Lehman CEO Richard Fuld tried hard to save his firm
Furthermore, in a bid to calm markets, the German Finance Ministry said Monday that the link between the nation's banks and the collapsed Lehman are "manageable and can be dealt with."
It added that it was in close contact with its international partners.
"The ties of German banks to Lehman Brothers Holding, which has filed for bankruptcy protection, are in a manageable range and can be dealt with," the ministry said in a joint statement with the BaFin marker regulator and the central Bundesbank.
The three are in close contact with the country's banks as well as with international partners and "are watching very closely further developments on national and international markets," the statement said.
ECB moves to reassure markets
Lehman Brothers announced it was filing for bankruptcy early Monday, prompting the US Federal Reserve and major global banks to shore up financial markets.
The US bank crisis has had DAX traders scrambling
In a brief statement on Monday, the European Central Bank -- the central bank for the 15 countries that use the euro -- said it was watching money market conditions closely in the eurozone, after the US Federal Reserve said Sunday, Sept. 14, that it was taking measures to stabilize conditions on financial markets, including accepting a wider range of financial instruments as collateral.
"The ECB continues to closely monitor the conditions in the euro-area money market. The ECB stands ready to contribute to orderly conditions in the euro money market."
The Frankfurt-based ECB is calling for bids in one-day quick tender at a minimum rate of 4.25 percent.
The Bank of England in London says it is offering up to 5 billion pounds (nearly $9 billion, or 6.4 billion euros) in a three-day auction while the Zurich-based Swiss National Bank says it is also providing liquidity at an overnight rate of 1.9 percent.
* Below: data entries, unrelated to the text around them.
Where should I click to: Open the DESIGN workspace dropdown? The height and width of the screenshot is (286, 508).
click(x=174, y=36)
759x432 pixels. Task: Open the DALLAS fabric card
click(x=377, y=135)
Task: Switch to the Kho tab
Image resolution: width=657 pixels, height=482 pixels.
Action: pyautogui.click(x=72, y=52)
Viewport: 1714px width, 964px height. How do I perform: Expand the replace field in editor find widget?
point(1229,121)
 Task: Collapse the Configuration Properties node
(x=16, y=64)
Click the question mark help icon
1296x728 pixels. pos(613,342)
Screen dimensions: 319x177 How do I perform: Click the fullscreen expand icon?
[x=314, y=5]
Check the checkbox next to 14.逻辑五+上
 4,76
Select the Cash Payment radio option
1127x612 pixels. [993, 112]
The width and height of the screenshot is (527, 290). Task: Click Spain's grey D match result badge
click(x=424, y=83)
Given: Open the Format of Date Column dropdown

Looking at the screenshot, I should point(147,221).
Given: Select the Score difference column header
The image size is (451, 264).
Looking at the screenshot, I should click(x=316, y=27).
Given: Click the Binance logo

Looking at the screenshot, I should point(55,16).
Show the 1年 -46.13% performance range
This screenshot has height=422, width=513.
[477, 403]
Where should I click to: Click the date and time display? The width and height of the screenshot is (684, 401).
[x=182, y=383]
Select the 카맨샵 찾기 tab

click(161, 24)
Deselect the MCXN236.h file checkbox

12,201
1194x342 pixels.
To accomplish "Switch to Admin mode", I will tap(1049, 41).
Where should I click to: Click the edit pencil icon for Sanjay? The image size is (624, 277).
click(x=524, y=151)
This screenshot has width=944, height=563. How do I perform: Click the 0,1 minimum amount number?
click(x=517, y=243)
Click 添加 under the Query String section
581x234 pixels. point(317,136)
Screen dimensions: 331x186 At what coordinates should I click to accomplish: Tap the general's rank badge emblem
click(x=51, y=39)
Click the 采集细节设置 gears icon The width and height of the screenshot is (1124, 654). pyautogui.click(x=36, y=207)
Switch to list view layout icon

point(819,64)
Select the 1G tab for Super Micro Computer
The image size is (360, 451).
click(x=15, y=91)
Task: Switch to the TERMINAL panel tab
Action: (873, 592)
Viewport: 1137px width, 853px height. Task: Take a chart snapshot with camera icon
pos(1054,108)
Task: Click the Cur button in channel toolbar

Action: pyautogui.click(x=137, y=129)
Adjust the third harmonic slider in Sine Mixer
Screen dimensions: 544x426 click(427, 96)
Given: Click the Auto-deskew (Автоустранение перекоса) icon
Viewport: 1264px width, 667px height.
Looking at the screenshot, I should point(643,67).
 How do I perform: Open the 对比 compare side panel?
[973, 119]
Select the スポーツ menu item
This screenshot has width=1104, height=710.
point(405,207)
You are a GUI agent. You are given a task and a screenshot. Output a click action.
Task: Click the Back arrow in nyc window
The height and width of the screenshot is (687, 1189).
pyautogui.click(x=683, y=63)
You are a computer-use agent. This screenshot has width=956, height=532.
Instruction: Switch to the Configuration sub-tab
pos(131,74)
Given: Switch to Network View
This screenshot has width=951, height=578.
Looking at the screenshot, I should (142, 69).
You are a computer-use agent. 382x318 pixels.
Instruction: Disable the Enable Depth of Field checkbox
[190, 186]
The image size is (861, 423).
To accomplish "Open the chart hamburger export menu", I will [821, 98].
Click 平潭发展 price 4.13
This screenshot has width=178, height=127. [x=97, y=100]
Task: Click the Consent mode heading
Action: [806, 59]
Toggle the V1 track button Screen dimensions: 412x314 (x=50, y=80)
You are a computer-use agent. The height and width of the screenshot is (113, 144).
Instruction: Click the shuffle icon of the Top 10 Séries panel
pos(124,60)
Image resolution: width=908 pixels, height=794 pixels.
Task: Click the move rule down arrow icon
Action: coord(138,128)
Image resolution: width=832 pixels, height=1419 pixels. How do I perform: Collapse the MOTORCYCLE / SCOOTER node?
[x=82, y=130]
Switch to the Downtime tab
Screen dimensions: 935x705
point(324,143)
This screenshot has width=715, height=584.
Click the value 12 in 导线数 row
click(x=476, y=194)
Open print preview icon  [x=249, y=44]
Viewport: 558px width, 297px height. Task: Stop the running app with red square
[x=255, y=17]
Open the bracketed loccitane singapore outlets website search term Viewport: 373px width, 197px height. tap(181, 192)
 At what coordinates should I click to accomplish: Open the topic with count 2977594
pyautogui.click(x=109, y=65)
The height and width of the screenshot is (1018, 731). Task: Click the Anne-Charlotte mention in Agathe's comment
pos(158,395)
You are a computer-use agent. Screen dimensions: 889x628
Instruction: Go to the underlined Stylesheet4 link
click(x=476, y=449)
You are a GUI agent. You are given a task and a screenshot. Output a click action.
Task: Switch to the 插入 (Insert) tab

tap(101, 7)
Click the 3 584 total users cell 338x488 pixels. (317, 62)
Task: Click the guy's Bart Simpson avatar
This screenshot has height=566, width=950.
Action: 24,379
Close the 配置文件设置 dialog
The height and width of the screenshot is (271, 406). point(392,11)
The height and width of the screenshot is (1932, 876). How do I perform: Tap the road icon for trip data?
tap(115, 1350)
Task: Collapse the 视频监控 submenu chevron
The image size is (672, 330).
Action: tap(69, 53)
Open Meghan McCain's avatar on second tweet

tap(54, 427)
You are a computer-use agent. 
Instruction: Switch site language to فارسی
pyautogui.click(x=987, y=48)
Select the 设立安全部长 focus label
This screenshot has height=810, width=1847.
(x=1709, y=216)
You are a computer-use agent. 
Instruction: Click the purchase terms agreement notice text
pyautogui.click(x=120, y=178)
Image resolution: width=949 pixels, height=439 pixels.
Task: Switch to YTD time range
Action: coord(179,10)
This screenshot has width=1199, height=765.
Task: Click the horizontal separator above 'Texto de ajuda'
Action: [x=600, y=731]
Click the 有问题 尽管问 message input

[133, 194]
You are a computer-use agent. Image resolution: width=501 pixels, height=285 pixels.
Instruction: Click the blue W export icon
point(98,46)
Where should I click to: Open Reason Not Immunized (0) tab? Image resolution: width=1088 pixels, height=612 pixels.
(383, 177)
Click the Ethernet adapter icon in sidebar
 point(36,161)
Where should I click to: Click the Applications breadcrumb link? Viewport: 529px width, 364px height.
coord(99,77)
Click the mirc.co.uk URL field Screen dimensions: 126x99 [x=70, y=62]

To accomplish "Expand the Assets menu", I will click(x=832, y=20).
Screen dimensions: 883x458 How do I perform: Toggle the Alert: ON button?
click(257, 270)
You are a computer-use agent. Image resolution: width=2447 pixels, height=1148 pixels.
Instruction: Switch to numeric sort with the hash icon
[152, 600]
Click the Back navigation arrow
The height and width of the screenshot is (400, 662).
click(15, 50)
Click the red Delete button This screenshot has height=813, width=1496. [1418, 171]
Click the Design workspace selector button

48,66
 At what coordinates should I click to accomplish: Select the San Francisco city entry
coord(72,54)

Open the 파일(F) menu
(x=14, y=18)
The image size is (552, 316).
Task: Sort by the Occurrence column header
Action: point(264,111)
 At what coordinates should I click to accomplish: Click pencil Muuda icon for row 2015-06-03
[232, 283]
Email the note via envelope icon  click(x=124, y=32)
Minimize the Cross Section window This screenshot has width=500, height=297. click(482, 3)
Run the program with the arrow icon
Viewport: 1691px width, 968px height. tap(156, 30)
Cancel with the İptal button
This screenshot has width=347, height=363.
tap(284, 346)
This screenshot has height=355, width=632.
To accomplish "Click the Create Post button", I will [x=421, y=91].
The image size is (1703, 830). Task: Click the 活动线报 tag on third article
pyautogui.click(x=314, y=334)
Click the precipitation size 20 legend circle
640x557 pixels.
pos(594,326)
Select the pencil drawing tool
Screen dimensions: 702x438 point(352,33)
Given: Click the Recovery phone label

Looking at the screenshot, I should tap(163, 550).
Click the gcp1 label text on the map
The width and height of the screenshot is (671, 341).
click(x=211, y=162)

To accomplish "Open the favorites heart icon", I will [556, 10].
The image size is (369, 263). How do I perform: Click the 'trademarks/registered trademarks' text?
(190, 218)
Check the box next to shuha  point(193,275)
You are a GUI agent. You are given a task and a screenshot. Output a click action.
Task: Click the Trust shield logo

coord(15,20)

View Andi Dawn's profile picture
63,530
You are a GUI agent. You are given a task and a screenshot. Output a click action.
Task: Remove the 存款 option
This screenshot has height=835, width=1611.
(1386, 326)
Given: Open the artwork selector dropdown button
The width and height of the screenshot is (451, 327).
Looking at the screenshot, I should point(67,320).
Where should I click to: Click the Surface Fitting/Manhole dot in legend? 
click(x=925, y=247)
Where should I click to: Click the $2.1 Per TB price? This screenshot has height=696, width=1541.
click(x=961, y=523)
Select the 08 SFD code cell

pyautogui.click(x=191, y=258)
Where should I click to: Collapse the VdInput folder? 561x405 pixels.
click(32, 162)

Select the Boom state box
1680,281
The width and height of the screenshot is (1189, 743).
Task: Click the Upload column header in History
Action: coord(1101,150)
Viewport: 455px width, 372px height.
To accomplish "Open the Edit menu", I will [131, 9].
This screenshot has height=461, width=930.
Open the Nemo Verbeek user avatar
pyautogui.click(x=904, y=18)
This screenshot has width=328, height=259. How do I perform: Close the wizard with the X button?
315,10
ECB will help keep "orderly conditions" on the market
Frantic negotiations throughout the weekend failed to produce a buyer for the venerable Lehman Brothers, leading to the bankruptcy plans.
Merrill Lynch takeover
Furthermore, in a deal announced late Sunday, Merrill Lynch & Co, a stock brokerage and investment bank, agreed to be bought out by Bank of America Corp for $50 billion in stock.
The Lehman collapse follows more than a year of turmoil arising from the collapse of the US housing bubble and a high rate of mortgage defaults, which undermined Wall Street's market for mortgage-backed securities.